The next Gen RTX is here – The RTX 40 Series

Nvidia had just recently announced the GeForce RTX 4000 series of graphics card, as its latest annual GPU release. With the new GeForce RTX 4090 and GeForce RTX 4080, your system will have the power to render fully simulated, fully ray-traced worlds at the highest resolutions, with incredible levels of detail and unbelievable performance. Its […]

Nvidia had just recently announced the GeForce RTX 4000 series of graphics card, as its latest annual GPU release.

With the new GeForce RTX 4090 and GeForce RTX 4080, your system will have the power to render fully simulated, fully ray-traced worlds at the highest resolutions, with incredible levels of detail and unbelievable performance.
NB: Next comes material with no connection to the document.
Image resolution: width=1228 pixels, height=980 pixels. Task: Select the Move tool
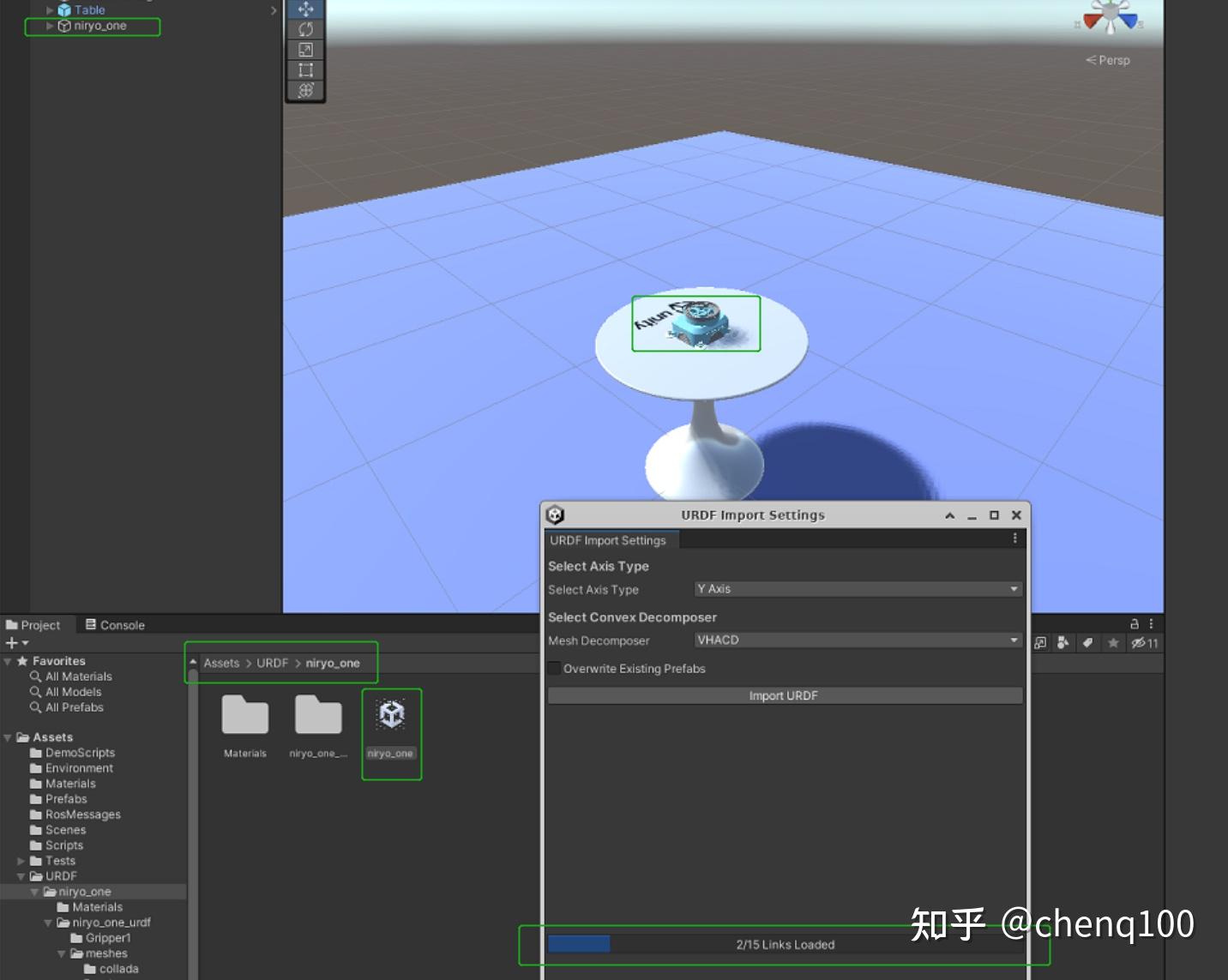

Its upcoming GeForce RTX 4000 graphics cards will offer a two- to four-times performance increase over its last-generation GPUs.

NVIDIA CEO Jensen Huang finally announced the Ada Lovelace microarchitecture that will power the 3rd generation of RTX GPUs.The Ada Lovelace microarchitecture is based on TSMC’s 4nm N4 technology.

This packs a whopping 76 billion transistors, which is a huge upgrade on the 28 billion transistors found on the preceding Ampere architecture.

A higher number of transistors generally results in a faster performance, so it’s clear to see that the RTX 4000 Series will provide a significant performance boost.

NVIDIA is trying to make it big in the AI computing space, and it shows in its latest-generation chip. The Ada Lovelace microarchitecture uses 4th-generation Tensor Cores, capable of delivering 1,400 Tensor TFLOPs—over four times faster than the 3090 Ti, which only had 320 Tensor TFLOPs.

This new generation of Tensor Cores is probably why DLSS 3.0 performs much better than its previous iterations. It could also be why comparatively lower-model 4000-series chips outperform the top-tier models of the 3000-series GPUs.

GeForce RTX 4090 graphics cards launch October 12th, followed by GeForce RTX 4080 graphics cards in November.

There’s no exact release date just yet, but we’ll update this article as soon as we hear more.